Another May Day, another year gone, another year to look back on our history and celebrate the past and talk about how we can make our movement strong again.

The conversation began at last night's May Day Toast, but will continue through the next week as union organisers and delegates from all around Australia converge on Sydney.

There is no doubting that organising has become the all-encompassing ethos for union renewal in Australia, a reorientation from top down to bottom up unionism which carries self-evident benefits.

While Workers Online has been critical of the tendency by some to turn organising into a fetish, we do not take issue with this underlying principle - it's the workplace, stupid.

For us, the big question is how to translate this orientation into a workable, effective and growing union movement.

To simply say unionism is about training up delegates to run their own issues is an example of outsourcing taken to extremes.

We need to mix delegate empowerment with a clear vision of what we are as unions - to steal a bit of management speak, we need to define our product and take it to the market.

Most with a view to labour history would say the union product is collectivism - working together to score a result we could never achieve by going one out.

But one of problems is the day to day activities of many individual union 'brands' seem completely at odds with these values.

Demarcs, poaching wars, factional battles and on-site sniping of one union to another is the cancer that undermines unionism in the workplace.

Yet today, in 2003, we still see many workplaces where unions battle for members, undercut each other for coverage or dismiss a competitor as 'yellow'. It all serves one purpose - to weaken the union brand.

As CPSU national secretary Adrian O'Connell says in this month's interview, a modern union movement has no option but to confine these traditional rivalries and petty jealousies to the dustbin of history.

Unions need to work together to organise industries; they need to put their members before their political agendas and distance themselves from factional politics.
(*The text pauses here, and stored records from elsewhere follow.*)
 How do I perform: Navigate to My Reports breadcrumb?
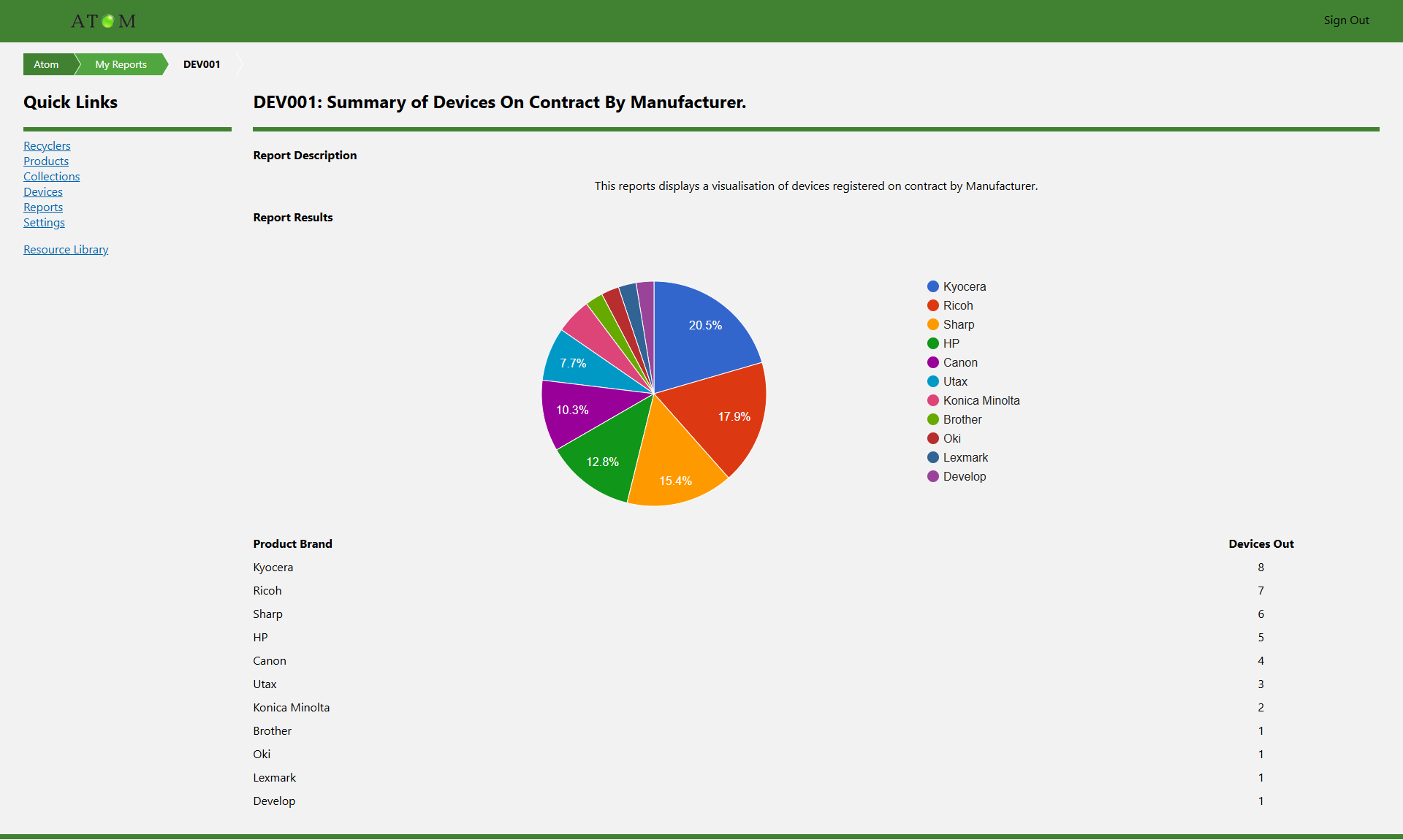121,64
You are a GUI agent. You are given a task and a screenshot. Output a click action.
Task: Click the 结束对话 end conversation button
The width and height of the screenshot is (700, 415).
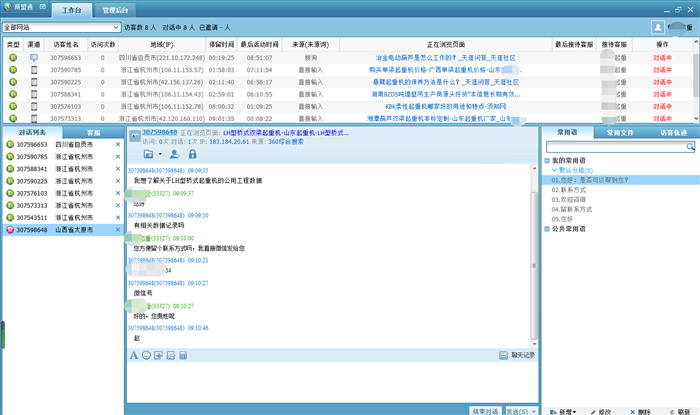click(x=483, y=411)
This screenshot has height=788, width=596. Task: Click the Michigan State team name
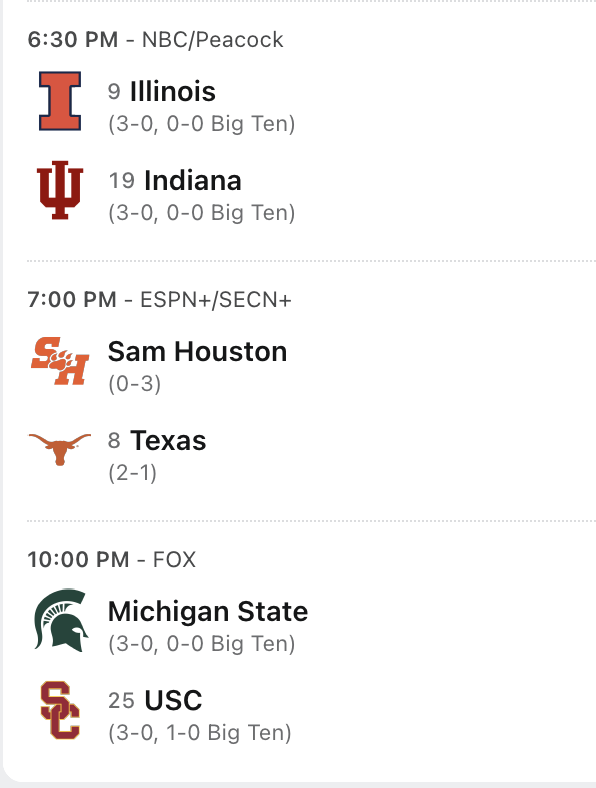(x=208, y=612)
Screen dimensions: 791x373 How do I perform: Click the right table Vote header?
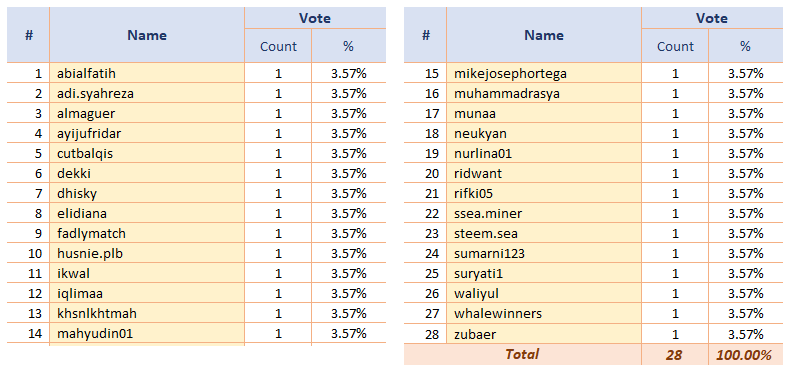pyautogui.click(x=712, y=18)
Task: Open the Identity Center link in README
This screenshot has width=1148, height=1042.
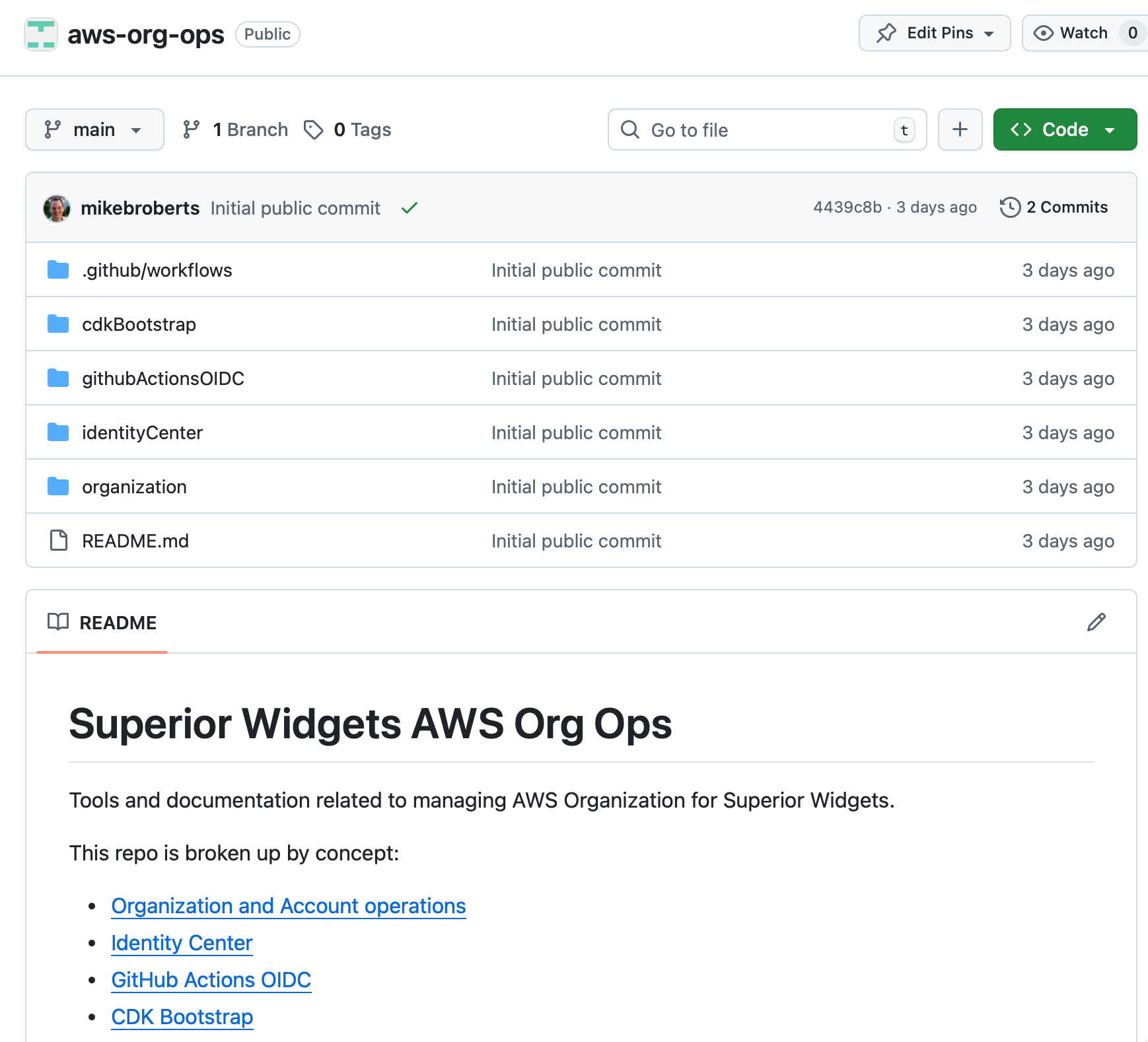Action: pyautogui.click(x=182, y=943)
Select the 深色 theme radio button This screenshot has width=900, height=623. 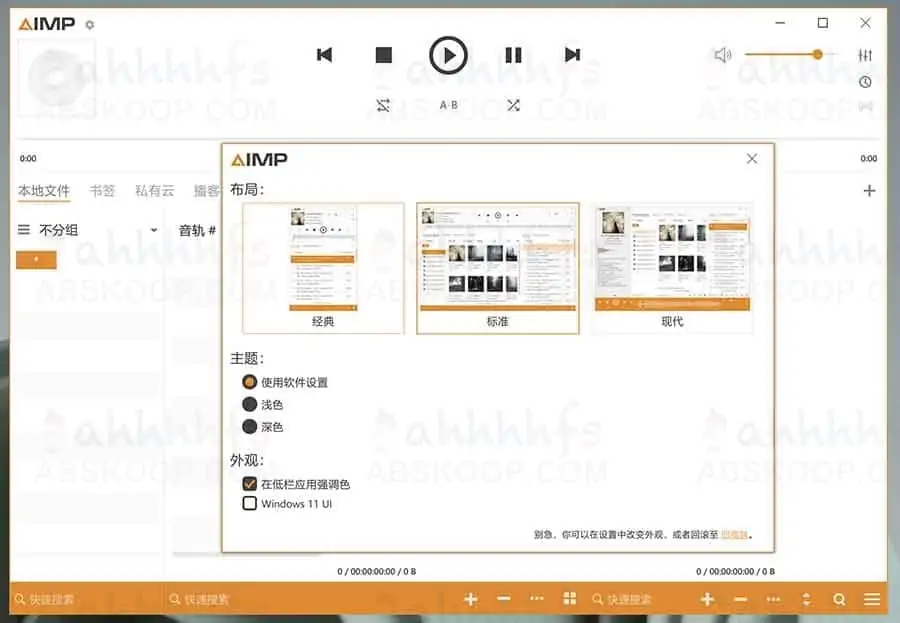click(x=250, y=426)
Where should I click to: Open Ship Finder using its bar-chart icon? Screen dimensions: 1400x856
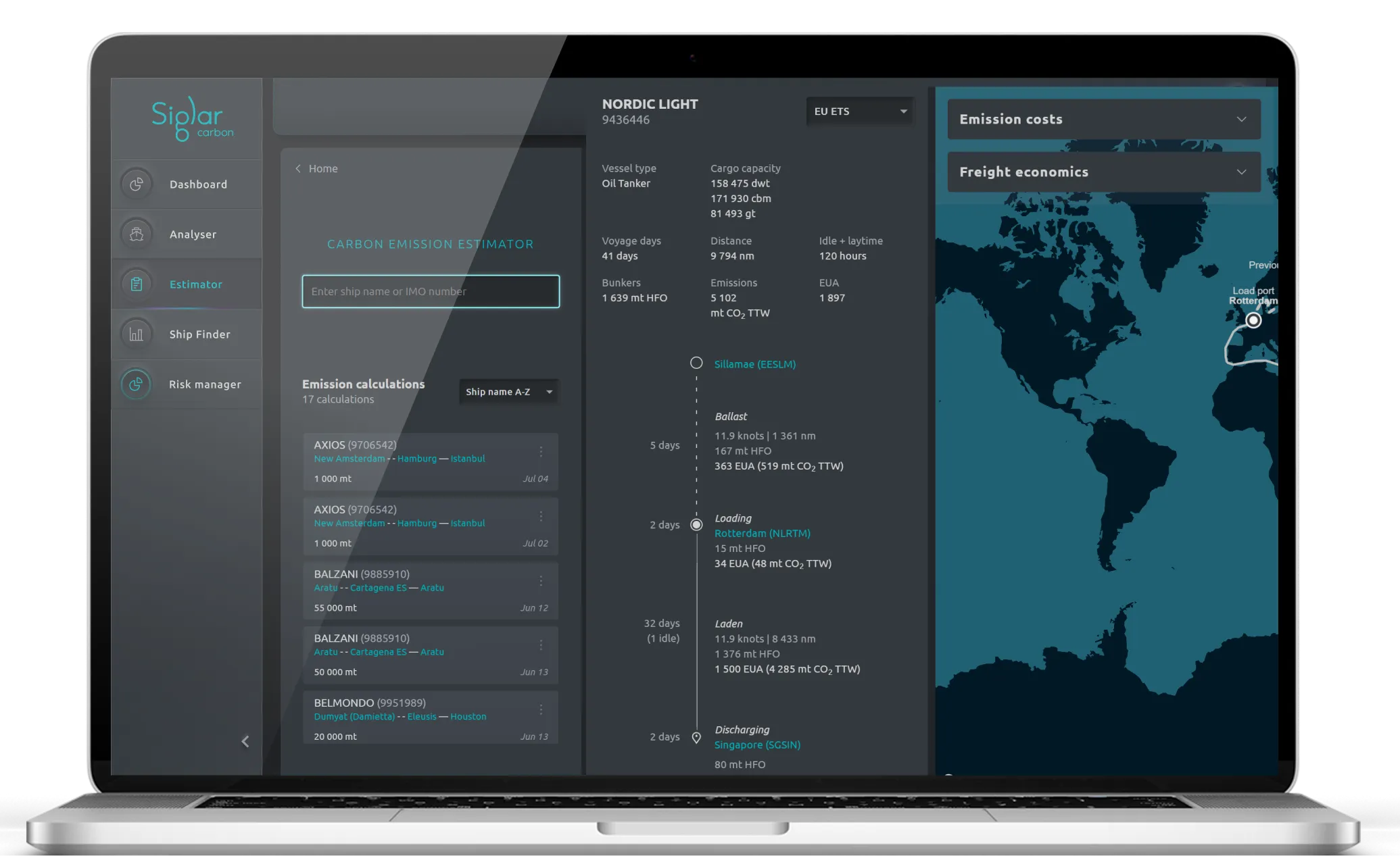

One of the bright signs is that more and more unions are beginning to carry the Workers Online newsfeed on their websites, meaning unions can begin to share the struggles and celebrate the victories of each other.

We need to take this further, in an ideal world the stories you read online each week would be reproduced in journals across the movement, regardless of the union members involved in the activity. A workers' press to challenge the dominant vehicle of the bosses through the Tele, the Fin and the new neo-con daily, The Australian.

It's one of the ironies of union history that we celebrate a concept of 'solidarity' yet rarely practice it because we carry the historical baggage of the tribe we inhabit.

Our May Day message is it's time to pull off the blinkers and build a movement, not just a bunch of unions struggling to stay afloat.